(About this task):
In the material below, find every line with "will" and pull it out.

(Supplied information):
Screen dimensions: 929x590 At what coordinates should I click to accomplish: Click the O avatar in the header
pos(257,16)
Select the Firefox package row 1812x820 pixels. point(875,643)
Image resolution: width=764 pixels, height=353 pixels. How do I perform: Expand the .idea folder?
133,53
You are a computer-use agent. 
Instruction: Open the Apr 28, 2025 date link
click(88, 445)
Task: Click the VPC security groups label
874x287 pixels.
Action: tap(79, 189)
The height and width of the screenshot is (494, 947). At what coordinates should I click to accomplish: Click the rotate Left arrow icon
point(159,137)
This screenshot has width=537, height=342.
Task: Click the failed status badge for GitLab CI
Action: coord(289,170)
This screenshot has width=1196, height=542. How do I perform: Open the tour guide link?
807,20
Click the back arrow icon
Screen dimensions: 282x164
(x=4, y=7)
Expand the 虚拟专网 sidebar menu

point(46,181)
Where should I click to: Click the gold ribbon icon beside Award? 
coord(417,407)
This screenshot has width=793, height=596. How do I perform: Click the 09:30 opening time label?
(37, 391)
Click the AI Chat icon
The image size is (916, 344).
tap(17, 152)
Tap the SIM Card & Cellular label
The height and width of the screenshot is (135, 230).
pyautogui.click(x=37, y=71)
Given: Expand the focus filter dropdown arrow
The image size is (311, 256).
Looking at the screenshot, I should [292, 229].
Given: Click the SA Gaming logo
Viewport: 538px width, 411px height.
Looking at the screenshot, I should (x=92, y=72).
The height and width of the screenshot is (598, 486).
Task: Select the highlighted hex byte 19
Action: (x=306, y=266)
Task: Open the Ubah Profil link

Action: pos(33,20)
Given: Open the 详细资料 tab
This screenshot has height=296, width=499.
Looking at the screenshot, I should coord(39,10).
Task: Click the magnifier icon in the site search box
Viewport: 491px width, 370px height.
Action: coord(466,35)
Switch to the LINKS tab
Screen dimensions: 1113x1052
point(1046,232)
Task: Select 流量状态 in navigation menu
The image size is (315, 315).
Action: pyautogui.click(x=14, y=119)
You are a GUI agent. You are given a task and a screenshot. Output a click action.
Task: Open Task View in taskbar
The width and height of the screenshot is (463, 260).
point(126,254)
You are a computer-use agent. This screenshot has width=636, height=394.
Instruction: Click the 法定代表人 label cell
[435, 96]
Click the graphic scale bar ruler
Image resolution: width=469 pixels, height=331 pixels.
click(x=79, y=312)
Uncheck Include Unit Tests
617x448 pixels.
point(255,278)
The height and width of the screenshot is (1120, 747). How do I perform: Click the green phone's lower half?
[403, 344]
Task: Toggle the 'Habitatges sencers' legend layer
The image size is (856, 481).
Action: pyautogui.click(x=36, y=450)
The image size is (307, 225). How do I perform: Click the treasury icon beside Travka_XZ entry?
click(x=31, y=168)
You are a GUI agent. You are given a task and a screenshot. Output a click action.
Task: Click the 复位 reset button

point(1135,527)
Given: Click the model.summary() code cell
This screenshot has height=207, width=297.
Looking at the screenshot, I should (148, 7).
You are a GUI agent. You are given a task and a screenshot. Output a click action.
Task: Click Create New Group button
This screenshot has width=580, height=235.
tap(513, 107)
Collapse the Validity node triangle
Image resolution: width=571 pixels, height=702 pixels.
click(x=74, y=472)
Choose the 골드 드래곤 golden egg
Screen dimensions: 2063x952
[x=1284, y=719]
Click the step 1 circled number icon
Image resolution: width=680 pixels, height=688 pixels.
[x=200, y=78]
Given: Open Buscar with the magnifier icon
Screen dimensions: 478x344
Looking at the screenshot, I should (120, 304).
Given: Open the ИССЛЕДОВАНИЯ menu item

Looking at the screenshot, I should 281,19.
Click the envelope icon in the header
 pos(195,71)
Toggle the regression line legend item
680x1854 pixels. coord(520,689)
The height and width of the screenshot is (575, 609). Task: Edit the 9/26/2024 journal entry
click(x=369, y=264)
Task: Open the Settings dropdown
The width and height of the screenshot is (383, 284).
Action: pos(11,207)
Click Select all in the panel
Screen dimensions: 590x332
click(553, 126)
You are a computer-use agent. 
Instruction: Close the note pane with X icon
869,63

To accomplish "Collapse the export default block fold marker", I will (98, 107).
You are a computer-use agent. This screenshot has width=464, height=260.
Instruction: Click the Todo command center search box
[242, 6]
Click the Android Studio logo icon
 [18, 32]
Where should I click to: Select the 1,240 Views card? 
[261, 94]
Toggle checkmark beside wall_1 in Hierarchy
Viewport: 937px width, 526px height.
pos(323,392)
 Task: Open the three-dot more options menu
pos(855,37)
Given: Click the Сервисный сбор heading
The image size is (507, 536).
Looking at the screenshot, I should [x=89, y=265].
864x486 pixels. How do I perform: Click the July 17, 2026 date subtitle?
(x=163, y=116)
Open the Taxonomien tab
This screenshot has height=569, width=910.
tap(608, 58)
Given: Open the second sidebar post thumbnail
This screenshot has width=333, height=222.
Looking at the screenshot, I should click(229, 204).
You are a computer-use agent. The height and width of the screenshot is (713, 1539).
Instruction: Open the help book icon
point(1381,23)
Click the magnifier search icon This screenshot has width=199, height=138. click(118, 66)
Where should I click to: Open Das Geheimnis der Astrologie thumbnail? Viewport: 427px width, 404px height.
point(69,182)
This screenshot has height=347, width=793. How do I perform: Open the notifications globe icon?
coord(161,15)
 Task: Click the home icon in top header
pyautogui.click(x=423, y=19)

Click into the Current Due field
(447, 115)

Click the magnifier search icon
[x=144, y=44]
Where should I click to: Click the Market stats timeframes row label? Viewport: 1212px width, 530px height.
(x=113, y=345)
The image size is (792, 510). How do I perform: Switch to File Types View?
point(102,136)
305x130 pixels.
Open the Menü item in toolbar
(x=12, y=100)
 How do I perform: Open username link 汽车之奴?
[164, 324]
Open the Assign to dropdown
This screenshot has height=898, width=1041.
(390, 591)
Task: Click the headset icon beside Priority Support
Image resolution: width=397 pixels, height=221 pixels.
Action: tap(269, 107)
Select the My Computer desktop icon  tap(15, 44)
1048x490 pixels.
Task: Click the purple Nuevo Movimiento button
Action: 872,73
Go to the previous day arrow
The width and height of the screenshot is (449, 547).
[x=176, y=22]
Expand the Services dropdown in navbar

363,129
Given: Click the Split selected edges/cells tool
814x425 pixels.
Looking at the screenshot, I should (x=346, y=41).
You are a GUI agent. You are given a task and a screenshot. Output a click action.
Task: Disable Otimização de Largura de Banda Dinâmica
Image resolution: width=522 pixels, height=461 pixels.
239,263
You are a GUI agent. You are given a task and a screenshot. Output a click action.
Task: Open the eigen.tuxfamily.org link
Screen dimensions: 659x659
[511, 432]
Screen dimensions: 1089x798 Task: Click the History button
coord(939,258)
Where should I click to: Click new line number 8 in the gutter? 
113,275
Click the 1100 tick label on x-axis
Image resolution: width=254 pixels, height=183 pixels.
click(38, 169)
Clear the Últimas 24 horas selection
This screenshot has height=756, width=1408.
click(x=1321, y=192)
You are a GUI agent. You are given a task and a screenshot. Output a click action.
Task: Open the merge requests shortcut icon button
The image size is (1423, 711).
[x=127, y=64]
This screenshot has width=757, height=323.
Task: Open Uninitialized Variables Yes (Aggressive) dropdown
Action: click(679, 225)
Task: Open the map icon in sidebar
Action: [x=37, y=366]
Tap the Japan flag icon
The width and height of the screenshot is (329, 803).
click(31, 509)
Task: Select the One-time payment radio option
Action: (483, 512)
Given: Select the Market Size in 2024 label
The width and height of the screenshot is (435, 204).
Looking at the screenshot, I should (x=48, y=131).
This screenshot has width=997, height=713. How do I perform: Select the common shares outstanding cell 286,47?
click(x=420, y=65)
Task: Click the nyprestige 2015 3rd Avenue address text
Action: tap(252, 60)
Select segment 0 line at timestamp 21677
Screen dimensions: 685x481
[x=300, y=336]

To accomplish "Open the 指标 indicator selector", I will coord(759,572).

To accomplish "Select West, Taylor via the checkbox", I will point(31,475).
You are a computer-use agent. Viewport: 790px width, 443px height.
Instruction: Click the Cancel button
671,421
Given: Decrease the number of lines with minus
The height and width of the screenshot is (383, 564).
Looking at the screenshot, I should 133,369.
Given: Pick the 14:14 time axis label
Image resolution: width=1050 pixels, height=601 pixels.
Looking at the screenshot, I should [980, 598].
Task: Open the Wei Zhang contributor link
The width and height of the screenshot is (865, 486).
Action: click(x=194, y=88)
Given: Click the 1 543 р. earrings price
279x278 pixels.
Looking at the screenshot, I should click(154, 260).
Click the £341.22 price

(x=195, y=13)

(Exercise output):
To accomplish "Collapse the export default block fold marker", I will (98, 107).
To accomplish "Open the 指标 indicator selector", I will coord(759,572).
To accomplish "Select West, Taylor via the checkbox", I will point(31,475).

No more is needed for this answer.